== FILAS PROPORCIONADAS ==

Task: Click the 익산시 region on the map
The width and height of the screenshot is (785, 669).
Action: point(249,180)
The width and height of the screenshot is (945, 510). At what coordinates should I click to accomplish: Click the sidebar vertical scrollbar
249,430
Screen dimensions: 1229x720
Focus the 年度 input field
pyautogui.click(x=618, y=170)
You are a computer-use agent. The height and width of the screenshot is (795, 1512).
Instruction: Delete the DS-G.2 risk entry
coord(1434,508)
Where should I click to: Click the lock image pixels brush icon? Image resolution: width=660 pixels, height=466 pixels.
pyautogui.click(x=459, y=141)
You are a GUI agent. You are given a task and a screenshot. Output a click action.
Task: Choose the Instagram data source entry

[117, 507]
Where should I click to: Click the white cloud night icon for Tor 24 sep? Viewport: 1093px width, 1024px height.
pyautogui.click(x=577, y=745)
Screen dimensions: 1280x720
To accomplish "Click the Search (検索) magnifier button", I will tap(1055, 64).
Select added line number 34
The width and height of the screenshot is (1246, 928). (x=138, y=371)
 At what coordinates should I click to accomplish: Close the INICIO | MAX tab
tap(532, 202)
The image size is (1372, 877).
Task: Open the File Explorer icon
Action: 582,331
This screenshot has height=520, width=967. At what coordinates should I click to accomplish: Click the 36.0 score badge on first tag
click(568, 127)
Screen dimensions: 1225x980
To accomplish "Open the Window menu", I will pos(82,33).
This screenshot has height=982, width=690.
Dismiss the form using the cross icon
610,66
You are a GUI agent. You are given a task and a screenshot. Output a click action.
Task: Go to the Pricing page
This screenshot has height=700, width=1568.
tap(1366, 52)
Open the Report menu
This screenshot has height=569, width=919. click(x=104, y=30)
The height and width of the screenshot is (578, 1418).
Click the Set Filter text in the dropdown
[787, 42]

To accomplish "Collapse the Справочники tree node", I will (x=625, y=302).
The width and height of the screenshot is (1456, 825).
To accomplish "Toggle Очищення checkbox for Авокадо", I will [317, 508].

===

Convierte en una tabla Markdown con las columnas Número y Línea las líneas que empiezan en la que contiene "This screenshot has height=982, width=690." y siguen hasta la que contiene "will (x=625, y=302).", ambas incluidas. Deja fuera las líneas en blanco.

| Número | Línea |
|---|---|
| 1 | This screenshot has height=982, width=690. |
| 2 | Dismiss the form using the cross icon |
| 3 | 610,66 |
| 4 | You are a GUI agent. You are given a task and a screenshot. Output a click action. |
| 5 | Task: Go to the Pricing page |
| 6 | This screenshot has height=700, width=1568. |
| 7 | tap(1366, 52) |
| 8 | Open the Report menu |
| 9 | This screenshot has height=569, width=919. click(x=104, y=30) |
| 10 | The height and width of the screenshot is (578, 1418). |
| 11 | Click the Set Filter text in the dropdown |
| 12 | [787, 42] |
| 13 | To accomplish "Collapse the Справочники tree node", I will (x=625, y=302). |